Monday, July 6

Horrid Henry


by Francesca Simon
illustrated by Tony Ross
published in Great Britain
by Orion Children's Books 1994
Sourcebooks Jabberwocky 2009

Henry is a horrid little boy, and everyone says so. He's devious, mischievous, he's stubborn and prone to getting into trouble. Naturally he has a perfect brother named Peter. Peter is good, and kind, and everything Henry is not. In fact, even Henry's parents are fond of asking Henry why he can't be like Perfect Peter.

So much of what motivates Henry is ruining Perfect Peter's life any way he can.

There is the palpable undertone of Roald Dahl books here, from the at-wits-end parents who are simply worn down by Henry's antics to the illustrations that bear more than a passing resemblance to work Quintin Blake has done as Dahl's official illustrator. There are four breezy stories to each of the six Horrid Henry books either released or pending and if one doesn't look to deep they are exactly the sort of book emerging boy readers would delight in reading.

But after I put them aside for a bit and picked them back up I began to feel less easy about them. It isn't the books so much as the marketing approach the publishers have taken. Right on the cover they announce that each book contains "4 laugh-out-loud stories!" in each, the way a detergent would advertise "20% more for free!" as enticement to pick them up. No one actually measures to make sure they got that extra 20% any more than any parent or reader is going to hold the publisher to that "laugh-out-loud" claim... so then why is it there?

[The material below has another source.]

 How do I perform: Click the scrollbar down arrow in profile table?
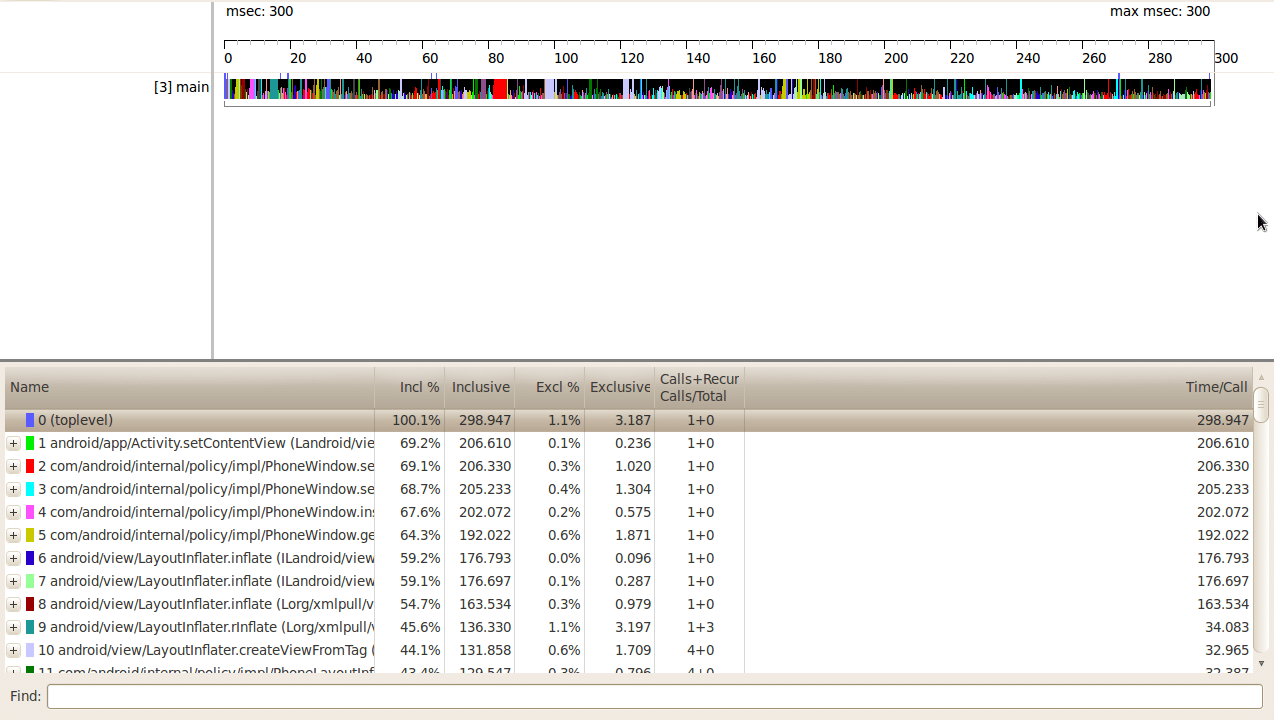coord(1261,663)
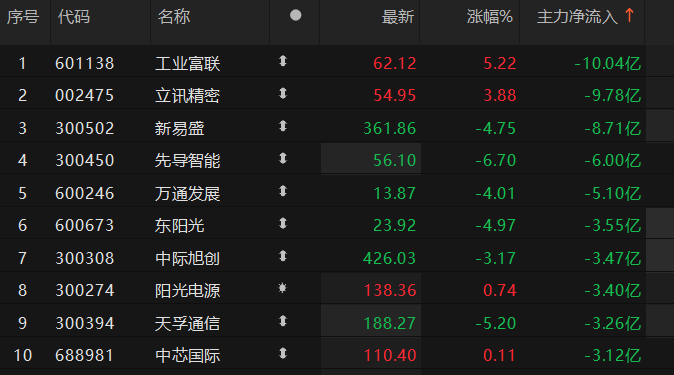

Then on the inside we are treated to a splash page announcing Horrid Henry as worldwide sensation, followed by three pages of testimonials from children and adults alike verifying that, indeed, Horrid Henry is not only funny but it will cure carbuncles and teach your parrot French in ten days. Well, no, it doesn't say that, but it may just as well for how hard it is trying to convince the reader that these books are, indeed, the funniest thing every to reach these far shores.

It's then that I realized that the reason they were working so hard to underscore the humor is the simple fact screaming from the title of the book: Henry truly is horrid. He's unrepentant, often unpunished, and by most accounts horrid for horrid's sake.

I've battled this demon before, the one that screams in the back of my head "What's the big deal about books where kids can revel in a character behaving badly?" It first showed up with Captain Underpants where I found the underwear jokes and absurd villains pure boy amusement. They were clever, enjoyable, and they hit young boy readers right where they stood. The problem was that these same boys couldn't and wouldn't venture beyond these titles. They had been pandered to in a way that permitted them to demand more of the same or nothing else. They became the book equivalent of watching boys set a garage on fire with a "boys will be boys" sigh attached.

I'm not saying I didn't enjoy these books (or Captain Underpants for that matter) or that I wouldn't recommend them for parents and teachers looking to engage boys in reading at a very crucial moment in their development. But I am alarmed to see publishers and adults giving up on these boys so completely that the only way to appeal to them is to engage their darker instincts and play it up as humor.

No boy is going to want to identify with Horrid Henry any more than they would Perfect Peter – and perhaps the less said about Peter's latent fey tendencies that better – but I do wonder if, in a generation or so, the only way to reach this same age group will be through some other extreme form of humor. I'm not blaming Simon for this, but I do feel the genie is out of the bottle and that nothing less will do when it comes to engaging a certain subset of reader.

Or I could be overreacting and these are perfectly benign, amusing books for the beginning reader. Maybe the prickles I feel at the back of my neck aren't connected at all.